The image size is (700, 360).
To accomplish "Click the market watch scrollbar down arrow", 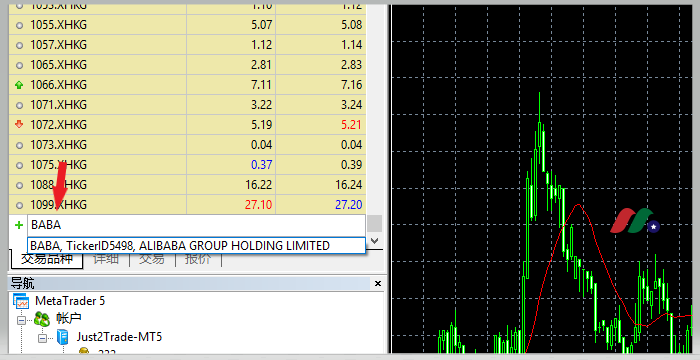I will tap(375, 241).
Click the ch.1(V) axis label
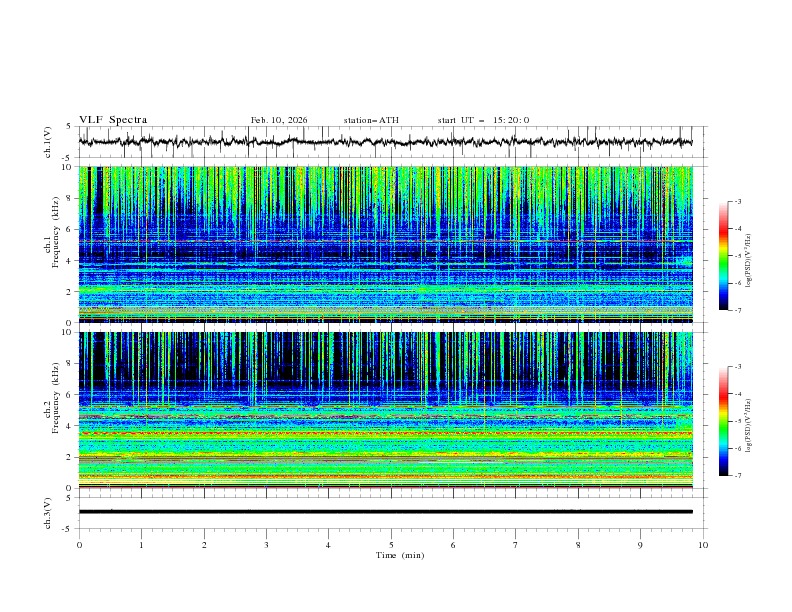The height and width of the screenshot is (612, 792). (x=48, y=143)
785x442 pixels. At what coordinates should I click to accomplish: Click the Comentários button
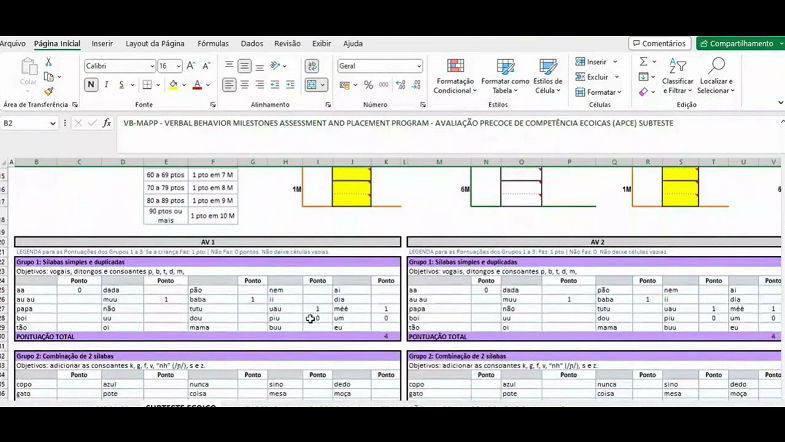pyautogui.click(x=659, y=44)
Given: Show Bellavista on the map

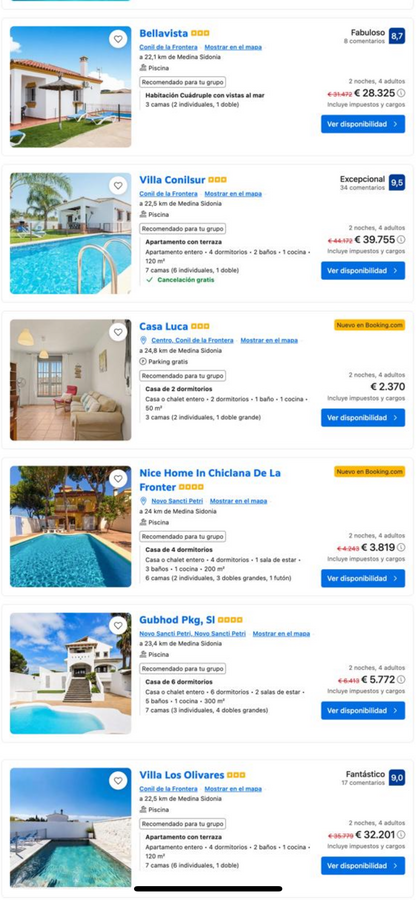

○ ○ ○ ○

Once the line with "785x442 pixels. At" is found, output it and every line after it through the end of the listing, exactly, without pictures.

785x442 pixels. At what coordinates should I click to accomplish: Click the Comentários button
pyautogui.click(x=659, y=44)
Given: Show Bellavista on the map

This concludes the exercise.